Trump atropella las formas y los límites institucionales, trasladando al Estado las lógicas propias de su trayectoria empresarial: verticalismo, arbitrariedad y caos, en un arrebato y desconcierto entre interés público e interés privado, y un uso del aparato estatal como extensión de su voluntad personal, a medio camino entre opaca y difusa. Pero veamos estas condiciones, en particular la arrogancia, pues esta no es un rasgo temperamental, sino un componente funcional de su forma de gobernar, como ya se precisó. La transgresión permanente, ir un paso más allá del “border line”, la extralimitación constante, la violencia verbal e institucional a los críticos internos, la presión sobre organismos autónomos y la utilización del conflicto como herramienta de obediencia política consolidan un modelo donde la autoridad se ejerce desde la superioridad performativa.
La performatividad desafía la manera tradicional de entender el lenguaje, la identidad y la acción humana. La performatividad plantea que el lenguaje y ciertos comportamientos no solo describen la realidad, sino que la crean y transforman activamente.

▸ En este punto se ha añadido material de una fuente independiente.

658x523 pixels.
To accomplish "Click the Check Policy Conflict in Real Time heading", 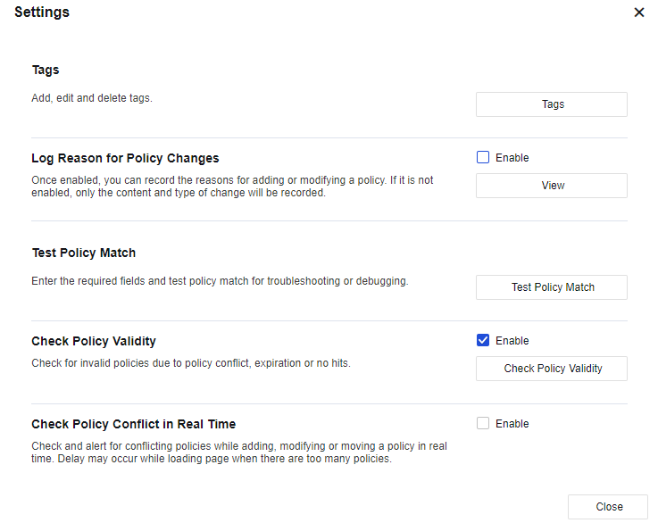I will [133, 424].
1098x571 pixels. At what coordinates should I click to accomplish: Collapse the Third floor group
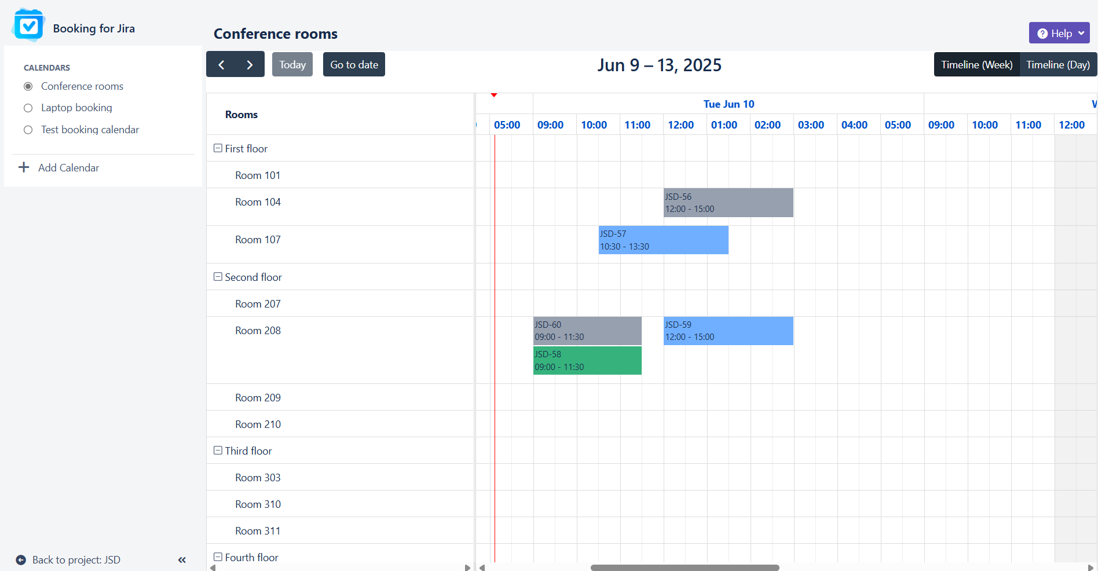(218, 451)
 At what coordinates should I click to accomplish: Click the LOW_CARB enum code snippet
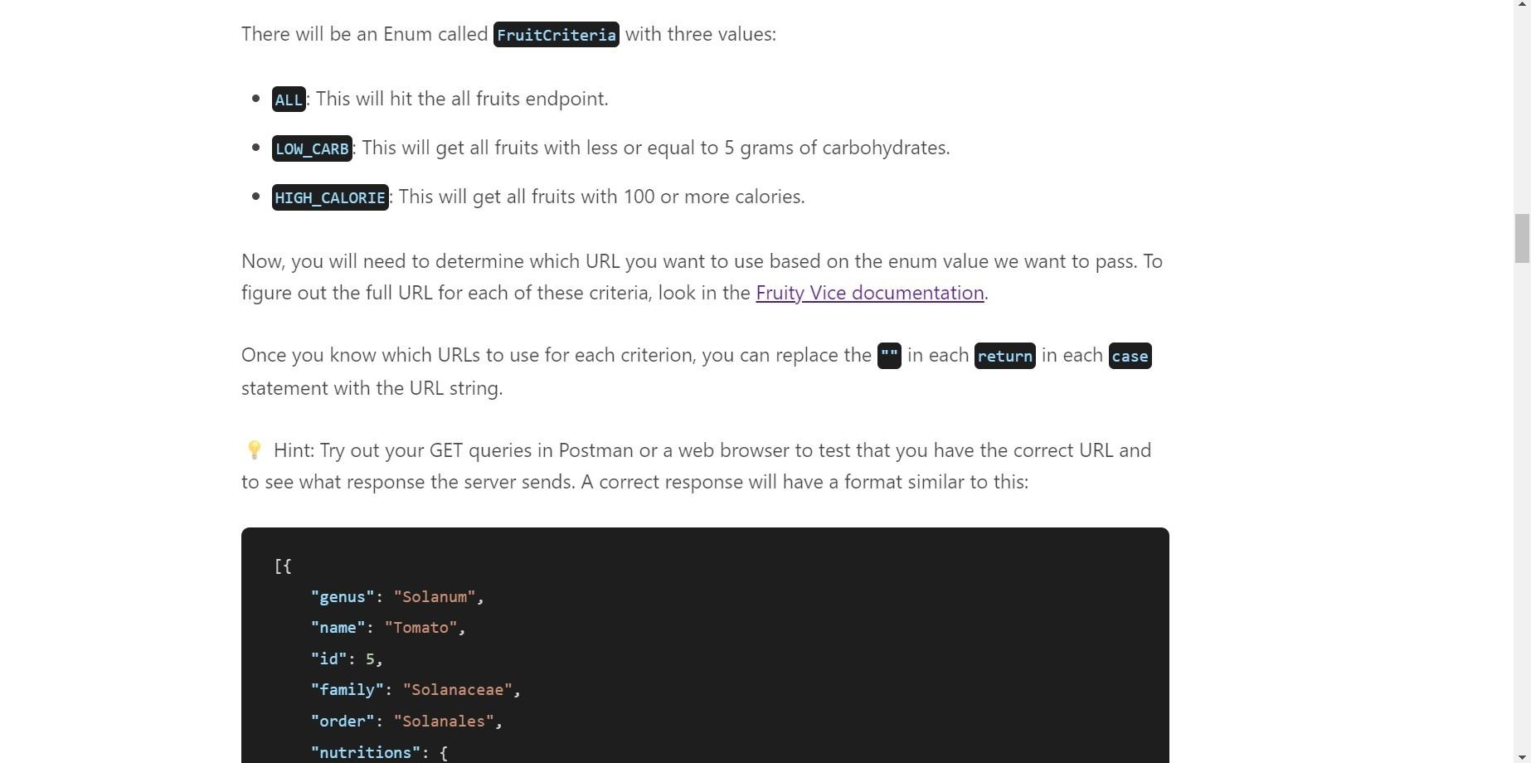312,148
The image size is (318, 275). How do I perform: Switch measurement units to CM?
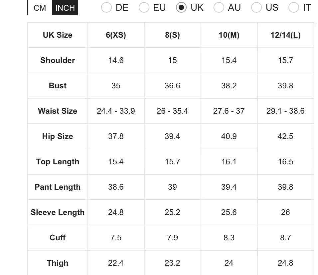[x=39, y=7]
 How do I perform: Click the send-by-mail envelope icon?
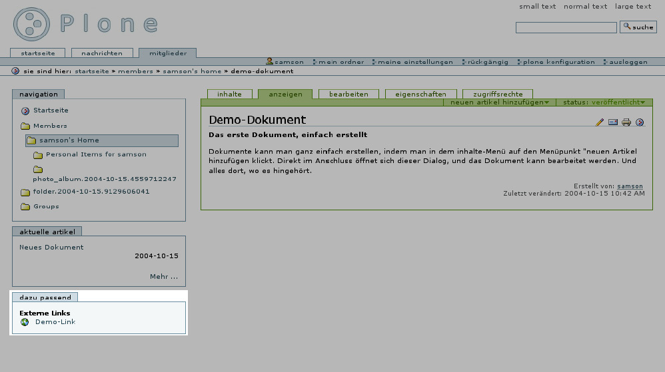point(613,122)
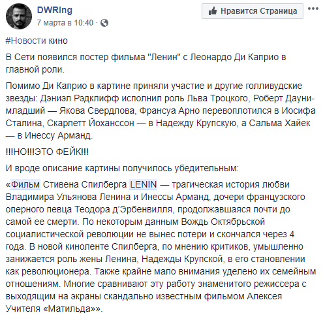The image size is (323, 315).
Task: Open the DWRing page name link
Action: click(55, 10)
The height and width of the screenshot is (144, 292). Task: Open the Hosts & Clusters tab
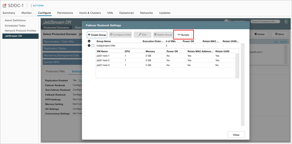click(x=90, y=13)
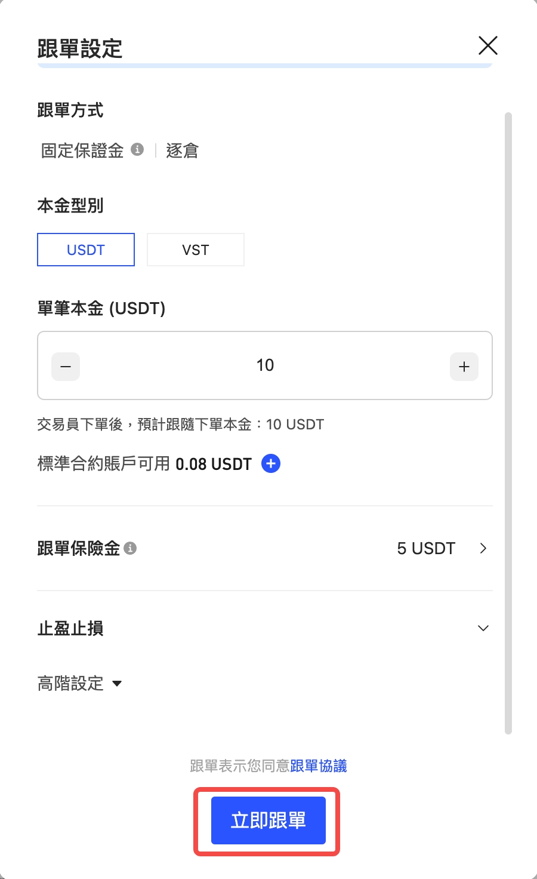537x879 pixels.
Task: Focus the 單筆本金 amount input field
Action: coord(265,365)
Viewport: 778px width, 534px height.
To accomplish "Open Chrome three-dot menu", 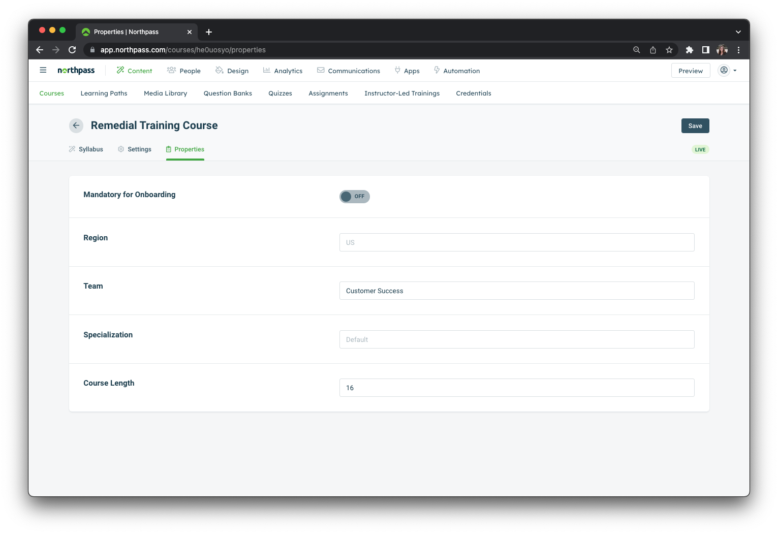I will pyautogui.click(x=738, y=50).
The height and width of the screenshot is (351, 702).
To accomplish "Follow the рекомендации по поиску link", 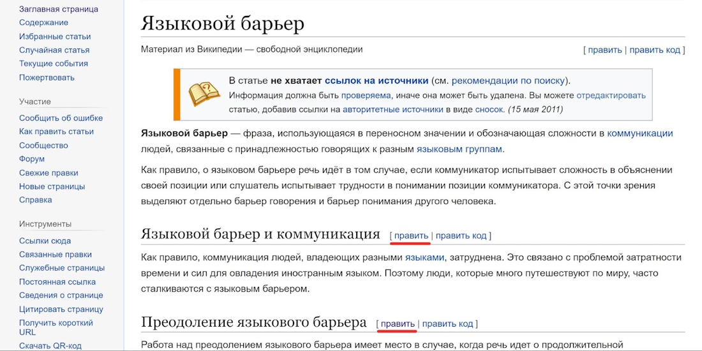I will tap(509, 80).
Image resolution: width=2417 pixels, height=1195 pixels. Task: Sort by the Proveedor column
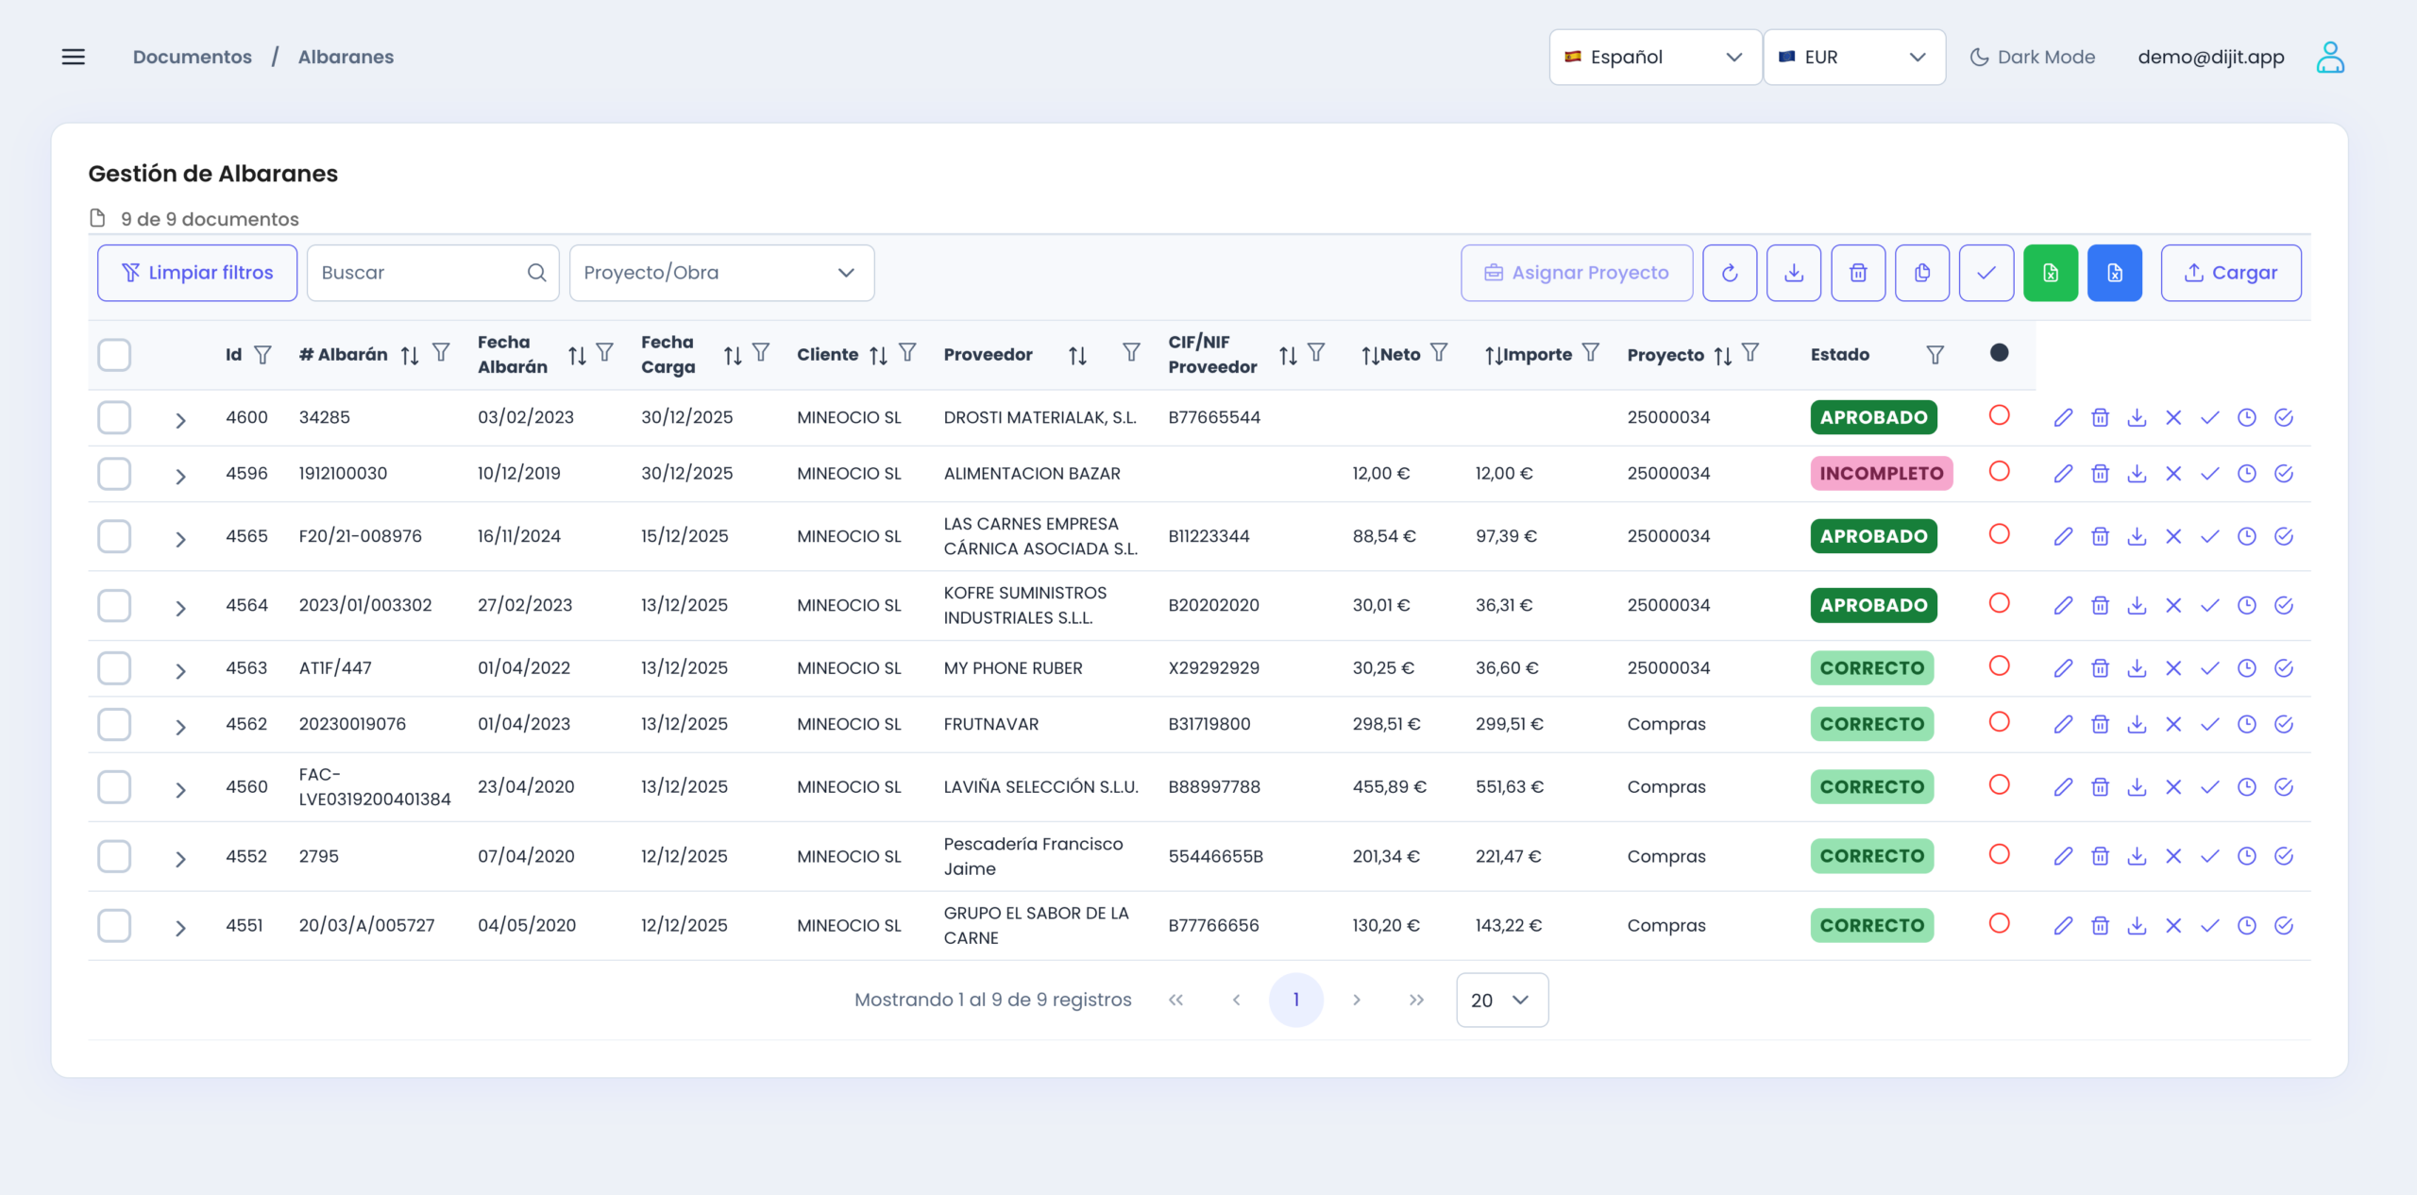coord(1077,355)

Por eso, la fórmula de “la prepotencia como único recurso” adquiere precisión analítica. No describe un exceso, sino una dependencia estructural. Trump necesita la arbitrariedad para sostener su poder porque carece de los elementos que estabilizan una presidencia, es decir, consenso, coalición amplia, institucionalidad robusta, previsibilidad estratégica. La prepotencia opera como un mecanismo que sustituye todo lo que no tiene y desea: legitimidad reconocida, capacidad de negociación, densidad institucional y horizonte programático.
Esta lógica prepotente se convierte en vulnerabilidad política cuando erosiona la capacidad estatal y condiciona la política exterior en términos de riesgo sistémico.
¡Trump habló!
Trump habló desde el Despacho Oval de la Casa Blanca y, al ser preguntado por la postura de Estados Unidos sobre la soberanía de las islas Malvinas, lanzó una advertencia de reciprocidad temeraria dirigida al Reino Unido por no haberle apoyado en los entreveros con Irán.
En la filosofía de Trump todo vale como herramienta de presión o castigo.
Según algunos analistas, el mensaje fue directo al nuevo primer ministro, Andy Burnham. La traducción era sencilla: es hora de plegarse a EE. UU. o habrá cambios de postura en elementos esenciales de la política exterior estadounidense.
Tanto gobiernos laboristas como gobiernos conservadores han dado por hecho que las islas Malvinas pertenecen al Reino Unido y que no hay discusión posible, aun cuando la temeraria ocurrencia de un presidente como Trump, irreflexivo, intolerante y sin perspectiva, forma parte de una treta menor como las que ha ensayado con Groenlandia, la Fundación Kennedy o el lago Ontario/América. Anécdotas irrelevantes para la historieta final de lo que en un momento fue un imperio.